ClickHouse / spark-clickhouse-connector

Spark ClickHouse Connector build on DataSourceV2 API
https://clickhouse.com/docs/en/integrations/apache-spark
Apache License 2.0
188 stars 66 forks source link

Replacing table that created by on cluster statement will failed #61

Closed sketchmind closed 2 years ago

sketchmind commented 2 years ago

Using createOrReplace method in Spark DataSourceV2, when the table created on cluster, replace will failed with 'Table xxx(other node of cluster) already exists'.

pan3793 commented 2 years ago

Which your clickhouse-server version? Are you using Atomic Database Engine?

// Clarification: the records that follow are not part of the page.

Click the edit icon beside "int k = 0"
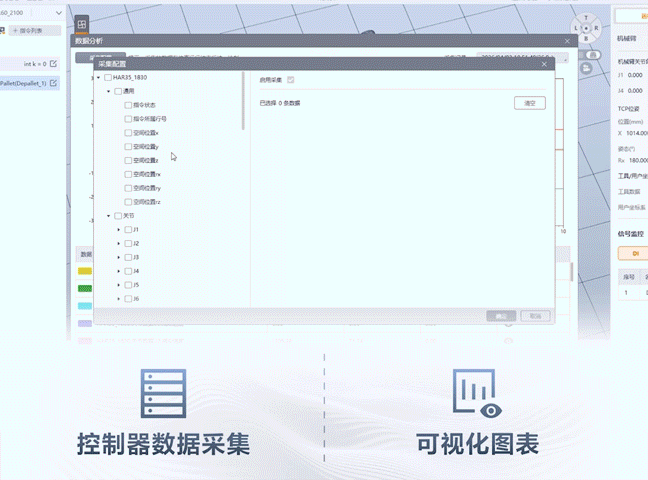The width and height of the screenshot is (648, 480). point(53,64)
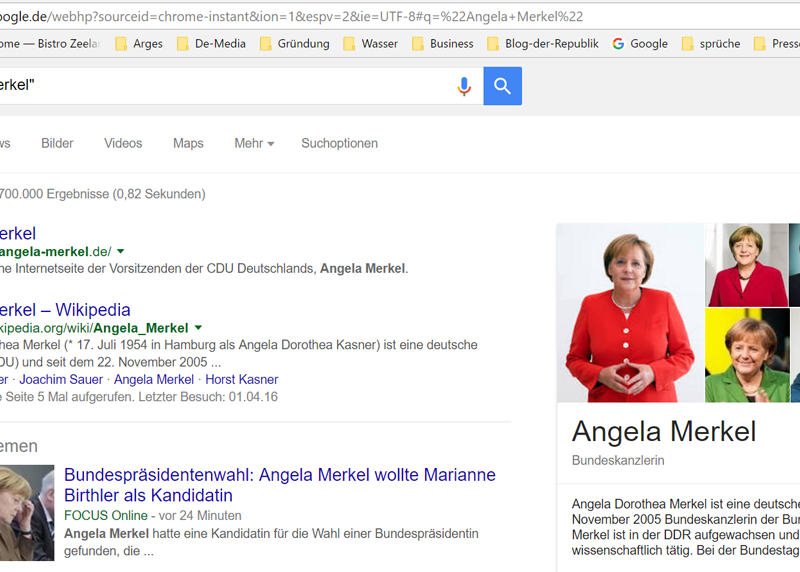
Task: Expand arrow next to angela-merkel.de URL
Action: [121, 251]
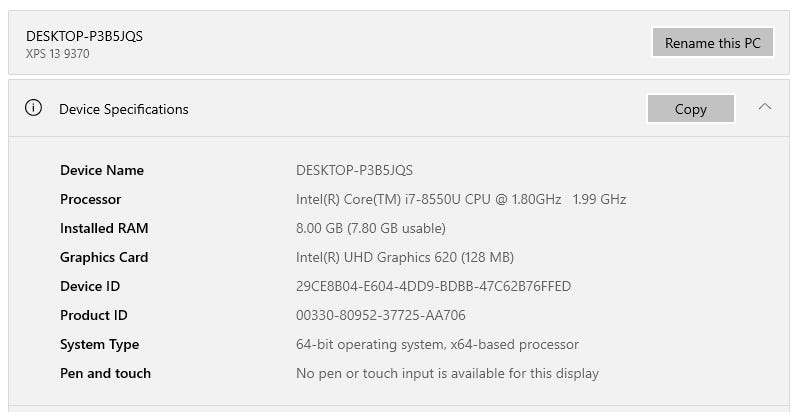Click the Pen and touch availability text
This screenshot has height=412, width=798.
(447, 373)
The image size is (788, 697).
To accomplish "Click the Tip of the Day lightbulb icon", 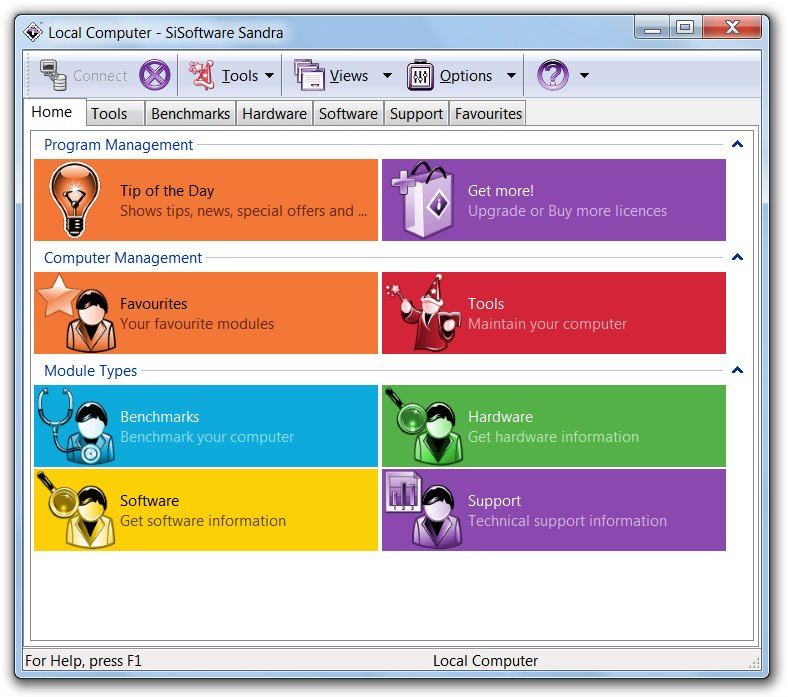I will coord(75,200).
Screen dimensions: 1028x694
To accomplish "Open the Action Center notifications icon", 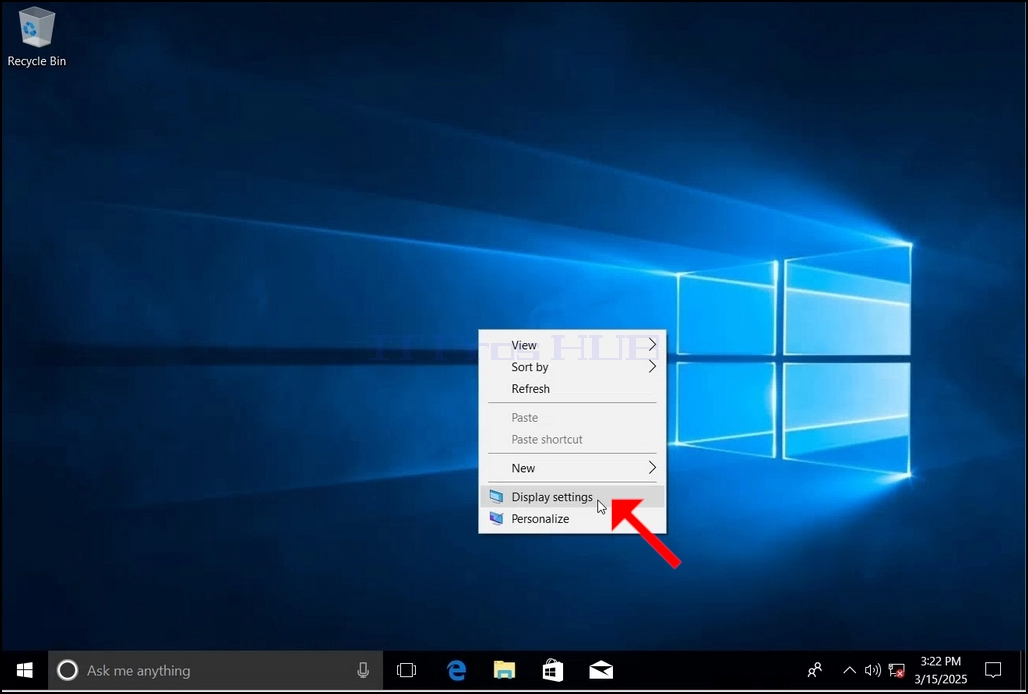I will point(993,670).
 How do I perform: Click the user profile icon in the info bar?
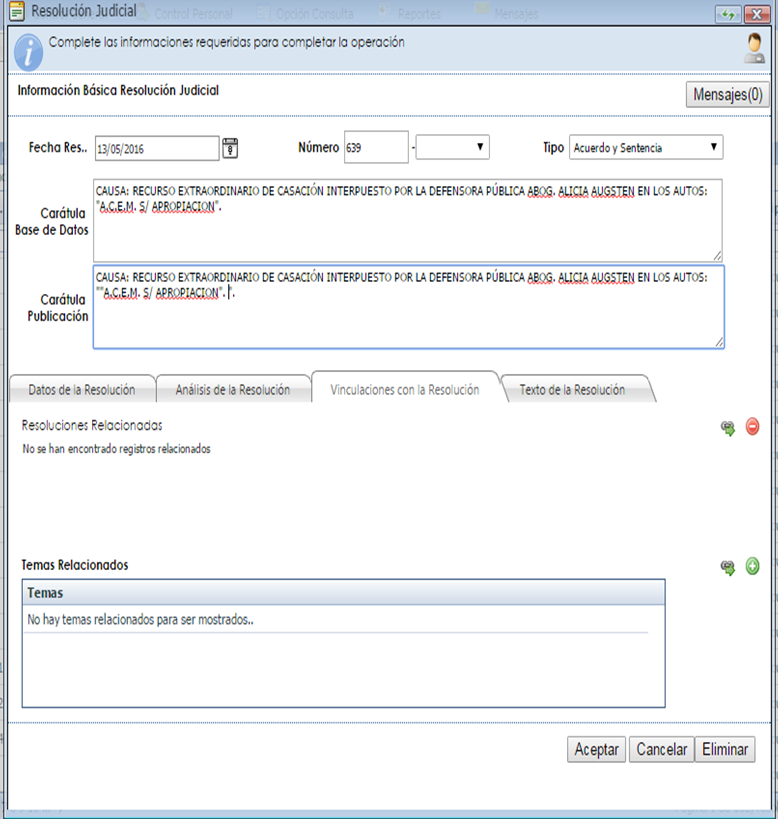coord(754,48)
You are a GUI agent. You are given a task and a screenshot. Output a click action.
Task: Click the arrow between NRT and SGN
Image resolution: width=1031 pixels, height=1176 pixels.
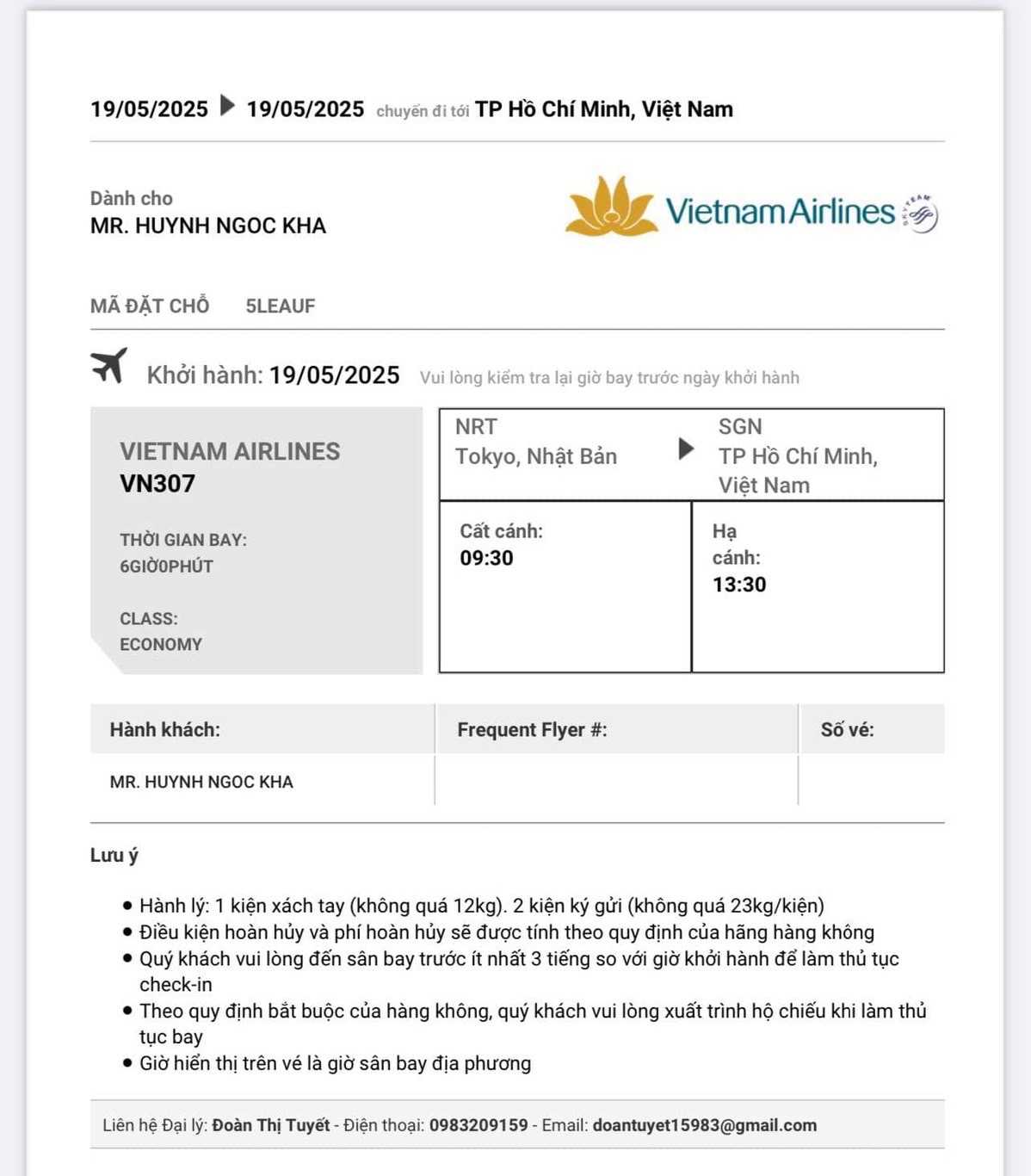686,449
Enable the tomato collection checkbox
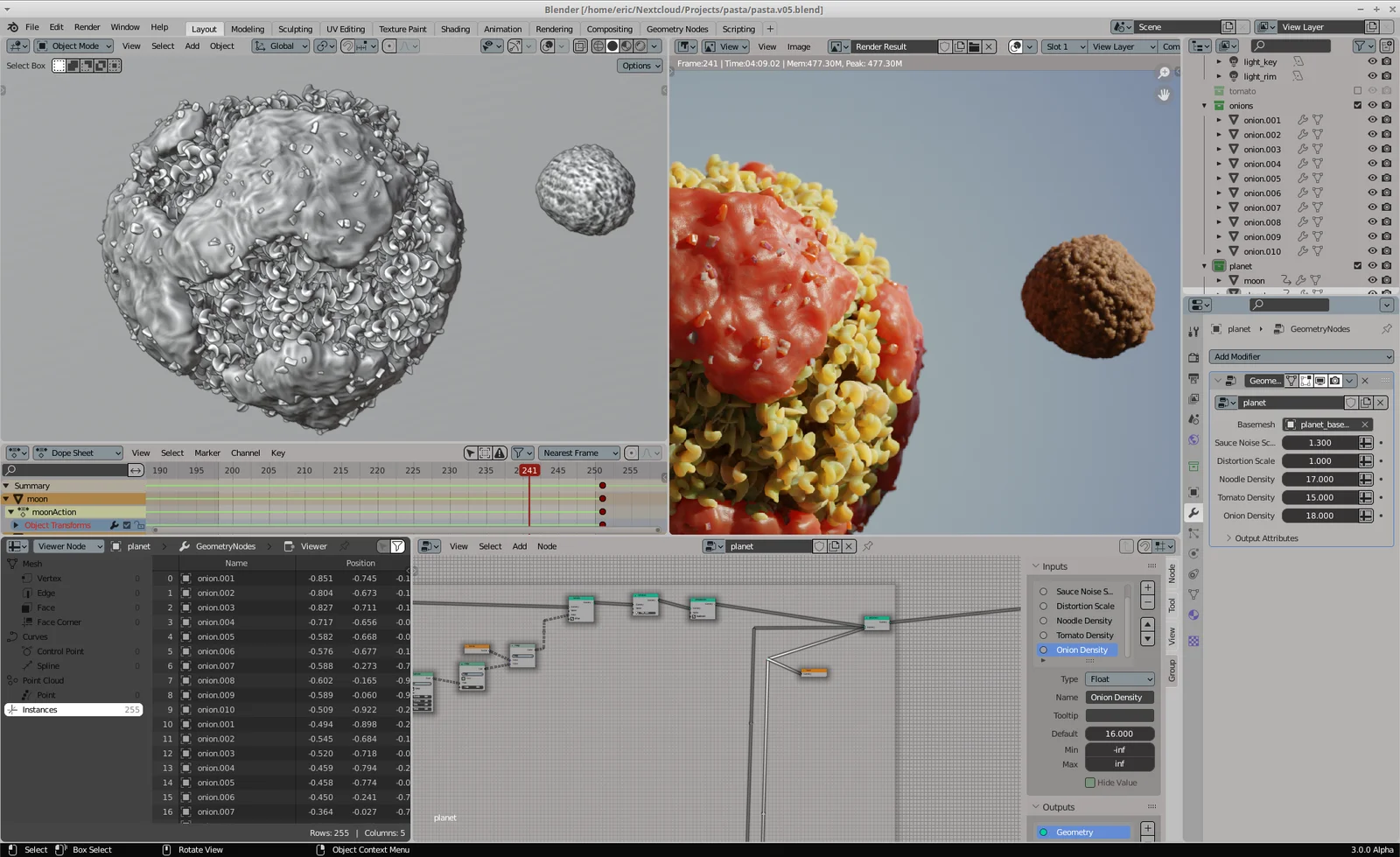1400x857 pixels. [x=1357, y=91]
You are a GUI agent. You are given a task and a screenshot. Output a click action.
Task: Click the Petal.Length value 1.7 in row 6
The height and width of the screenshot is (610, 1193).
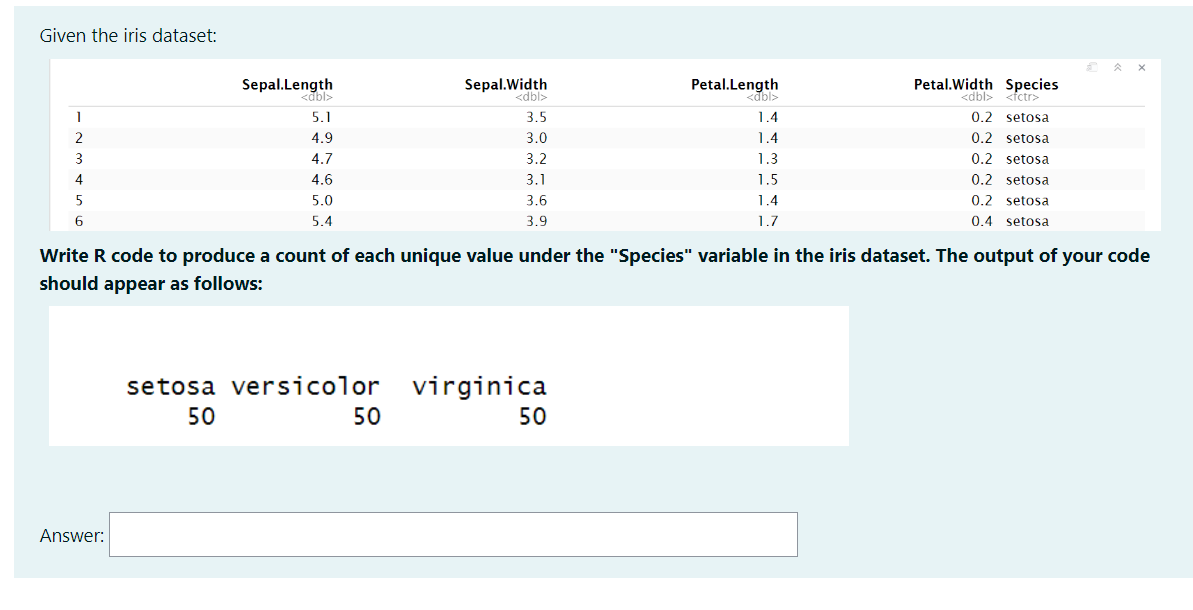pyautogui.click(x=770, y=221)
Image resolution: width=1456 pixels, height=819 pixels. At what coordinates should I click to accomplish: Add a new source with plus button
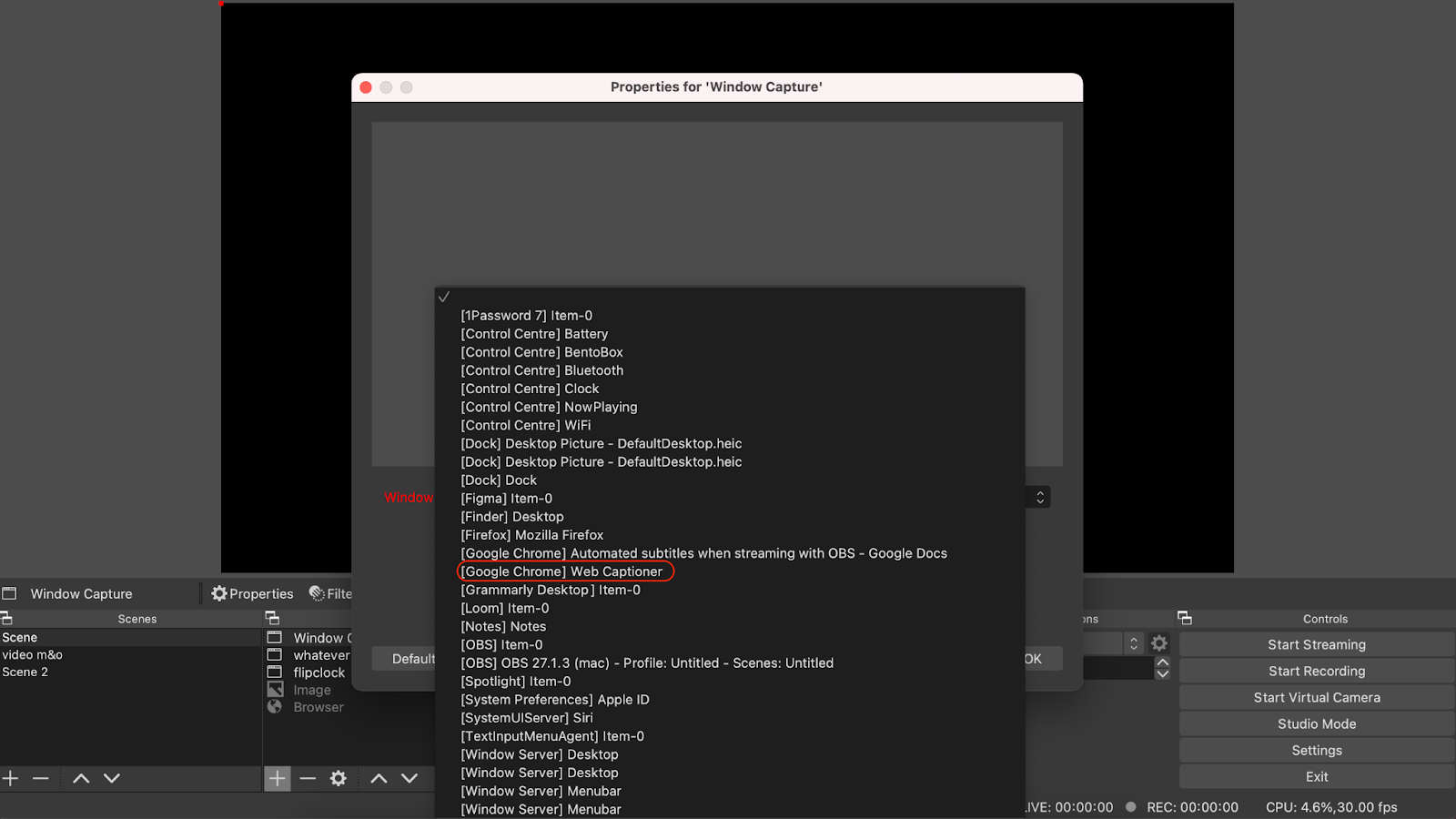point(278,778)
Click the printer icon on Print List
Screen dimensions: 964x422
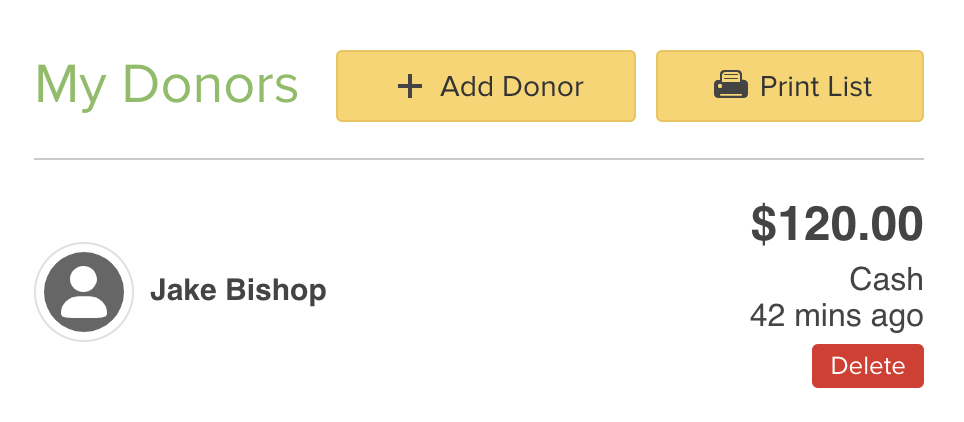731,86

pan3793 commented 2 years ago

https://kb.altinity.com/engines/altinity-kb-atomic-database-engine/

sketchmind commented 2 years ago

Which your clickhouse-server version? Are you using Atomic Database Engine?

Version is 21.3.7.62 (official build) and it's the engine

pan3793 commented 2 years ago

It's because the async DROP TABLE does not take effect immediately, then breaks createOrReplace. I think it's good to add a configuration spark.clickhouse.drop.table.sync and set it to true in default, because atomic is the default database engine in recent ClickHouse releases.

sketchmind commented 2 years ago

I set this property but it didn't solve the problem,I'm guessing the problem is caused by not using the on cluster statement when deleting the table during the replacement process image

pan3793 commented 2 years ago

You are right, the project does not handle all cases for clusterClause properly.